Les accusations à l'encontre de l'UDC montrées du doigt

Dire que l'UDC a "clairement des tendances fascistoïdes", c'est aller trop loin, estime Martine Brunschwig Graf. La présidente de la Commission fédérale contre le racisme revient dans la "NZZ am Sonntag" sur des propos tenus récemment par Martin Landolt, président du PBD, et Christian Levrat, président du PS.

"Nous ne sommes pas dans l'Allemagne nazie des années 1930. Pour qui connaît cette période de l'histoire, il est tout à fait clair que ces comparaisons vont trop loin", a déclaré Martine Brunschwig Graf dans une interview parue dans le journal dominical. Selon elle, l'effet de ce type de déclarations est contre-productif et ne fait que durcir le climat.

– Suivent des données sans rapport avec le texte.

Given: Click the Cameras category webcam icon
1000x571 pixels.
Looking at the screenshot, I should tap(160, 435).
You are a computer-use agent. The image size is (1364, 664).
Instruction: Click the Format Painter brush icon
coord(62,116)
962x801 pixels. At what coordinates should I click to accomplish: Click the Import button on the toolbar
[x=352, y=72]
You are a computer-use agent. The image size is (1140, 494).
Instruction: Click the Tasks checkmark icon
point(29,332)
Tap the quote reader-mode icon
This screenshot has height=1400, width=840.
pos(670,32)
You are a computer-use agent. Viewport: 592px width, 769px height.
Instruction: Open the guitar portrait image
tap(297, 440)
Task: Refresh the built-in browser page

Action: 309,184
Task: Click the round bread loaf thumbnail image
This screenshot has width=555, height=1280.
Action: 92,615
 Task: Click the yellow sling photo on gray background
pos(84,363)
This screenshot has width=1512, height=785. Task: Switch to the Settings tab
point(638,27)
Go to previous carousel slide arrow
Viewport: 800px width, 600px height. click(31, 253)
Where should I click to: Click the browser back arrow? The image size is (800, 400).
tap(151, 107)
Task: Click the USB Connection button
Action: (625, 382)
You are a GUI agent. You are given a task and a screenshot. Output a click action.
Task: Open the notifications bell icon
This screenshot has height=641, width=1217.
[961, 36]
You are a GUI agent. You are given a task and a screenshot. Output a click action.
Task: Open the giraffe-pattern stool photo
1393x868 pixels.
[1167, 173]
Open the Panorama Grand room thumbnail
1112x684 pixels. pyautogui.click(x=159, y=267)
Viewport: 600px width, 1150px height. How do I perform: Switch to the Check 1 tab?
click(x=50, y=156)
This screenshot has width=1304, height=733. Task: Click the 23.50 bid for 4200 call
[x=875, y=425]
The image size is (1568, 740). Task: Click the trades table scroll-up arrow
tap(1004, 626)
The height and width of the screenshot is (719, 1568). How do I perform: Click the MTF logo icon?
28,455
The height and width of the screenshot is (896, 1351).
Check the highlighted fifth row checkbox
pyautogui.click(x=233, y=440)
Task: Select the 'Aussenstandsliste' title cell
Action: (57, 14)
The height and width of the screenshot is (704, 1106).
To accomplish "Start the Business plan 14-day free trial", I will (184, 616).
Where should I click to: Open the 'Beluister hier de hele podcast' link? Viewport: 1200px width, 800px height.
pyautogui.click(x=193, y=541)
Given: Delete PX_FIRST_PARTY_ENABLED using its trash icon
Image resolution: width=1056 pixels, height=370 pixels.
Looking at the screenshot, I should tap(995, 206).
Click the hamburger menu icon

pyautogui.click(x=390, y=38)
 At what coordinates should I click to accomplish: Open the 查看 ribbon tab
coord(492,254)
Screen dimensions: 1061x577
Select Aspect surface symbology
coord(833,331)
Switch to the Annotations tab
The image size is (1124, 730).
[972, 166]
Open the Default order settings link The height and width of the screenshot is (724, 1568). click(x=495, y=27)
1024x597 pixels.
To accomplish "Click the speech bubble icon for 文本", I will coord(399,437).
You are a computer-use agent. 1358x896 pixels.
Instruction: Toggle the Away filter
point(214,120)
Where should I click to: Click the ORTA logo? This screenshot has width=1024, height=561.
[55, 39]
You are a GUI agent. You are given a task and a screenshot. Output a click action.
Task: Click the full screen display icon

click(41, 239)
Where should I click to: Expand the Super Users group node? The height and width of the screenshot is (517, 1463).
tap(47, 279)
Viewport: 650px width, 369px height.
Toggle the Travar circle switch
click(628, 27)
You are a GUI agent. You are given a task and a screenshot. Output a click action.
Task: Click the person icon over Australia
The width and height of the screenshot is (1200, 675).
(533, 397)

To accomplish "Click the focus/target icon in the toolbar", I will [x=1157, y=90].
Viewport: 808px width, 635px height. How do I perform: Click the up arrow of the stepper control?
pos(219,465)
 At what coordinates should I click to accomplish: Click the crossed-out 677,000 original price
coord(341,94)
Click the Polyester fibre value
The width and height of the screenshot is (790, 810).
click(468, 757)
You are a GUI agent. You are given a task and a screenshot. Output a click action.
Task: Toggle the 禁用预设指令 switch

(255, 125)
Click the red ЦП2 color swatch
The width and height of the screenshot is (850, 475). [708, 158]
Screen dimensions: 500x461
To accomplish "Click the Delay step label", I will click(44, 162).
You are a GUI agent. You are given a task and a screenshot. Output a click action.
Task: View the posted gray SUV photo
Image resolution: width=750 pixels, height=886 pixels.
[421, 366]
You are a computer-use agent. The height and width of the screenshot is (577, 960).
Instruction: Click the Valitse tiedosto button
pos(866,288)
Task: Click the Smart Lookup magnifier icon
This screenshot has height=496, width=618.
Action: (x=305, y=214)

Le président du PBD Martin Landolt a accusé cet été l'UDC de mener une "politique brune", par analogie à la couleur des chemises que portaient les nazis pendant la 2e Guerre mondiale. Son homologue à la tête du PS, Christian Levrat, a tiré dans la même direction, le week-end dernier, en déclarant que "l'UDC est sur la voie du fascisme".

La xénophobie en Suisse ne peut pas être attribuée à un seul parti, estime la présidente de la commission. Et si ceux-ci s'invectivent et se traitent mutuellement de racistes à des fins purement électoralistes, cela ne va aider à régler les problèmes, selon elle.

PLR et PDC aussi critiques

Philipp Müller, le président du PLR, dénonce aussi les dérapages aux références nazies de ses homologues du PBD et du PS dans les colonnes de la "Schweiz am Sonntag". "De cette manière, les événements du siècle passé en sortent banalisés", explique-t-il.

Christophe Darbellay, le président du PDC, condamne aussi ces déclarations: "Il est faux d'essayer de mettre hors jeu l'UDC en s'y prenant comme cela", dit-il dans la "Zentralschweiz am Sonntag".